● Исходный текст:
________________________

Еще могущественней, чем Карнеги, старый Рокфеллер, этот позвоночный столб керосинового треста. Против Рокфеллера, Моргана и Гарримэна Рузвельт{190} пытался было объявить крестовый поход, как против «в высшей степени нежелательных граждан». Но осекся после первых же шагов. Гарримэн похлопал рукой по своей записной книжке и сказал: «Здесь у меня записаны кое-какие расходы на твое избрание, Тэдди». Рузвельт мгновенно присмирел и после первого взрыва денежного кризиса осенью 1907 г. почтительно благодарил в «высшей степени нежелательных» миллиардеров за «умелое предотвращение» грозившей опасности, которая, впрочем, оказалась нимало не предотвращенной и разразилась опустошительным торгово-промышленным кризисом, не прекратившимся до сего дня.

«Борьба» Рузвельта против трестов, как и агитация Карнеги в пользу прогрессивного налога на наследства, имеют один и тот же источник: панику пред лавинообразной концентрацией капитала. Ф. Гессе характеризует эту концентрацию в цифрах. Все богатство Соединенных Штатов оценивается в 115 миллиардов долларов, при чем 840 тысяч лиц имеют в своих руках 103 миллиарда, а 83 миллиона лиц располагает только остальными 12 миллиардами долларов. Это значит: 1 процент населения владеет 90 проц. национального достояния. 83 миллиона лиц имеют ежегодного дохода по 140 долларов на голову, 2 2/3 миллиона семейств имеют от 5 до 120 тысяч марок дохода. Несколько сот человек владеют сотнями миллионов каждый, несколько дюжин имеют по полмиллиарда, собственность трех лиц измеряется миллиардами.

Утешали себя тем, что эти чудовищные тресты внесут, по крайней мере, планомерность в производство и устранят бедствия перепроизводства. Но эти надежды потерпели крах в 1907 г. – вместе с десятками банков, фабрик и заводов. Вот уж второй год, как число безработных исчисляется в Соединенных Штатах тремя миллионами. Сюда, в Европу, американские пароходы выбрасывают десятки тысяч обратных эмигрантов.

Вместе с квартирой в Белом Доме{191} Рузвельт оставил Тафту в наследство обязательство бороться против трестов, т.-е. в сущности против неотвратимого процесса концентрации капиталов, Тафт храбро принял обязательство. Но европейская биржа, вслед за американской, весело посмеивается себе в бороду. Если атлет Рузвельт, охотник на тигров, не мог нанести ни одного удара золотому дракону, то где уж этому толстяку Тафту, который весит 2 1/2 центнера!.. Ему не останется ничего другого, как плыть по течению.

________________________

Фрагмент набора данных:
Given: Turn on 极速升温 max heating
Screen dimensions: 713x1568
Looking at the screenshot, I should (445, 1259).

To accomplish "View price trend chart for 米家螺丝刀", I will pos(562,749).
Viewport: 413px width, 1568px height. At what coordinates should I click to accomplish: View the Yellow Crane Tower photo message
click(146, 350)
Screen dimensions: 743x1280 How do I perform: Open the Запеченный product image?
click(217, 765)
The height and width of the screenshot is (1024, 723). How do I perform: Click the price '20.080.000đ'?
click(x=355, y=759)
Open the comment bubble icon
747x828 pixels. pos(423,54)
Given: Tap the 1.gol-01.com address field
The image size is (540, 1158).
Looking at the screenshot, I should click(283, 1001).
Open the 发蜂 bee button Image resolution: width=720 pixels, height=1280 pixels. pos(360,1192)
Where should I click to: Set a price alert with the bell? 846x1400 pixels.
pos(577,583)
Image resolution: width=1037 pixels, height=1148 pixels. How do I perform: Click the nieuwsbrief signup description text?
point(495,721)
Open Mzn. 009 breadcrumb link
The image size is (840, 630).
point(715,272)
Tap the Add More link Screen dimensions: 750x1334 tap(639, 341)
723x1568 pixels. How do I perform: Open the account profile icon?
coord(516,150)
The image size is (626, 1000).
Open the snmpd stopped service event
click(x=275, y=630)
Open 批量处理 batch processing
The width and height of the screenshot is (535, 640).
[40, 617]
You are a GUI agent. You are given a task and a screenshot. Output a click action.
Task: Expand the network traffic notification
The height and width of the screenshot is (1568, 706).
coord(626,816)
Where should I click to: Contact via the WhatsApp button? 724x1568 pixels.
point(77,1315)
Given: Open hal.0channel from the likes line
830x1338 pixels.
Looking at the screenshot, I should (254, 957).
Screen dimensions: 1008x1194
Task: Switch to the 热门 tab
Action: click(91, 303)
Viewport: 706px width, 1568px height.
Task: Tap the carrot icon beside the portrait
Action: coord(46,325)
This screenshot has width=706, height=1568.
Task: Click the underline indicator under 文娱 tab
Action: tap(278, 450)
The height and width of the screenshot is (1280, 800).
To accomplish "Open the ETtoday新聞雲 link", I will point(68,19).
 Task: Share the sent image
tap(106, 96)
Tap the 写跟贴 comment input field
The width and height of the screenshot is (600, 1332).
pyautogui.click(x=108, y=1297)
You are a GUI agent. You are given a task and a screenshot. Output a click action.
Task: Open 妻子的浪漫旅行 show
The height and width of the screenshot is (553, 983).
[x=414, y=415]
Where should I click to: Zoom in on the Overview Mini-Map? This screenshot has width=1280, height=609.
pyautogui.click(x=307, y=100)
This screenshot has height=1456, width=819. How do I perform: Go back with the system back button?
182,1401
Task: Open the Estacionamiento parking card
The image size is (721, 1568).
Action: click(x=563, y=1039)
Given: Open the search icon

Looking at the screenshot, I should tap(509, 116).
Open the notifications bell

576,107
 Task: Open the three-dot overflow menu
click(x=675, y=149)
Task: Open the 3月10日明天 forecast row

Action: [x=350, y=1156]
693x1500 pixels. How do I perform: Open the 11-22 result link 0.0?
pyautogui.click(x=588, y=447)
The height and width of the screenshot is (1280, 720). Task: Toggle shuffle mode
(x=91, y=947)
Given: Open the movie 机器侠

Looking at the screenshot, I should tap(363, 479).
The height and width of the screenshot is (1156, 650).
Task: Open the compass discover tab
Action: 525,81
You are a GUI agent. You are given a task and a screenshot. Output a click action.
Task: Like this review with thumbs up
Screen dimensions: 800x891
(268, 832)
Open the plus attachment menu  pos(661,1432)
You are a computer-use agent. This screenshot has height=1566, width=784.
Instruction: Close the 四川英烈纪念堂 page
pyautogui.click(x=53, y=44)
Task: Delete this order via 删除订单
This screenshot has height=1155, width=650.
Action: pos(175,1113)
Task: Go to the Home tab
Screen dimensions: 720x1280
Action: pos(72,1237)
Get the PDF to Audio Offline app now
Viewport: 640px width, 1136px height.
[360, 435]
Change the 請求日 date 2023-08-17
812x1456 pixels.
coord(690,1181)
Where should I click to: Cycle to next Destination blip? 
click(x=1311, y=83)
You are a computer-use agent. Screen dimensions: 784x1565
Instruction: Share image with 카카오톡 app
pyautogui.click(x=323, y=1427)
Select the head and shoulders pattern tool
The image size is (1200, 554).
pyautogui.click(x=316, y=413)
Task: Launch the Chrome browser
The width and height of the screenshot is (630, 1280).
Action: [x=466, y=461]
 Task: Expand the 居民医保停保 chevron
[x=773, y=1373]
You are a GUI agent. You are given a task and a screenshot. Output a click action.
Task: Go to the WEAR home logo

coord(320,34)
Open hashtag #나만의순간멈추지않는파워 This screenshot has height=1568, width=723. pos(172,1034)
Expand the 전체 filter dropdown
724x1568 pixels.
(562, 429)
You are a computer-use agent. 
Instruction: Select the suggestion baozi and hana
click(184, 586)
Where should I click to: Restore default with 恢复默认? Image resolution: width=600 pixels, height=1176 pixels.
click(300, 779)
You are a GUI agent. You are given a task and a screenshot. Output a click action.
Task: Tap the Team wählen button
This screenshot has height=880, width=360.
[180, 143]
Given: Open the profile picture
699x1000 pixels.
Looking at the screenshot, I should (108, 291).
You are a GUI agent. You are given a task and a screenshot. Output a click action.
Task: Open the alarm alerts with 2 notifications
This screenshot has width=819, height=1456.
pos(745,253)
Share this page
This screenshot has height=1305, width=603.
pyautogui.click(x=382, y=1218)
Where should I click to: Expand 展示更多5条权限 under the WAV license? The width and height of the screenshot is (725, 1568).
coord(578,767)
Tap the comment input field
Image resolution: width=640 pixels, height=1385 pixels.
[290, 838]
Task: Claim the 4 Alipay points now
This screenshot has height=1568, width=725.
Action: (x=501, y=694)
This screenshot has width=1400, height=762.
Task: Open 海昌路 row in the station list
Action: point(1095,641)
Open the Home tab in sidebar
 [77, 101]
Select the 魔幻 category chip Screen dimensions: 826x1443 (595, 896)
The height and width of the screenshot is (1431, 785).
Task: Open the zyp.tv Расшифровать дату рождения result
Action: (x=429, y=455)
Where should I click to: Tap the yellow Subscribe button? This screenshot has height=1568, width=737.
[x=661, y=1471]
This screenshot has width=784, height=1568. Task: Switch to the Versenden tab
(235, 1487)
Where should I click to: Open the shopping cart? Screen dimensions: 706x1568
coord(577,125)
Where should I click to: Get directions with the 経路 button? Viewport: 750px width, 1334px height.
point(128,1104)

________________________

● Задания:
[1] Сколько безработных, согласно тексту о трестах США, насчитывается в Соединенных Штатах уже второй год?
[2] Продолжите текст о трестах США, начав сразу после его последнего предложения.
Материал здесь никак не используется.

● Ответы:
[1] Три миллиона человек.

[2]
– Но куда оно принесет нас, это течение? – предостерегающе спрашивает Карнеги… и рассказывает свои притчи о трудолюбивых фермерах…

Перенесите мысленно Джона Дэвисона Рокфеллера из Ричфорда – куда бы вы думали? – в Ясную Поляну. Введите его в кабинет графа Толстого, усадите их друг против друга и предложите им «обменяться мыслями». В летах между ними разница не очень велика: Толстому недавно минуло 80, Рокфеллеру в июне исполнится 70. Но можно ли представить себе более резкие противоположности, чем судьбы этих двух лиц: аристократа, облекшегося в мужицкий армяк, и плебея, вознесшегося на трон мировой биржи? В том возрасте, когда Толстой, студент Казанского университета, с молодой жадностью пробовал жизнь на вкус и на ощупь, Рокфеллер уже зубами и когтями отстаивал свое место в водовороте конкуренции. В 19 лет, когда Толстой, с запасом без труда приобретенных университетских знаний, беззаботно валялся на мягкой траве родового поместья, Рокфеллер был уже руководителем им же созданного предприятия. Те годы, когда Толстой носил на плечах мундир артиллерийского офицера, Рокфеллер провел за конторской книгой. И, наконец, в зрелом возрасте, когда великий русский писатель, утомившись пустотой и бесцельностью жизни, пришел к мысли о самоубийстве, Рокфеллер, после краха, уже вторично созидал свое состояние. Оба они пришли к мировой известности, но какими разными путями!

Идея – свести Льва Николаевича с Джоном Дэвисоном – принадлежит Максимилиану Гардену. Он заставляет обоих старцев, яснополянского и ричфордского, вступить в диспут – в статье, которая так и называется: «Disputation» («Zukunft» N 23).

…– Вы осуждаете все, – говорит Рокфеллер, выслушав проповедь Толстого, – церковь, государство, богатство, культуру, все, что мы любим, созидаем, ценим. Вы проповедуете армяк, целомудрие и соху. Но глядите: Савонаролу, который хотел надеть на мир власяницу аскетизма, современники сожгли, а вас боготворит население обоих полушарий. Разве не завидна ваша участь?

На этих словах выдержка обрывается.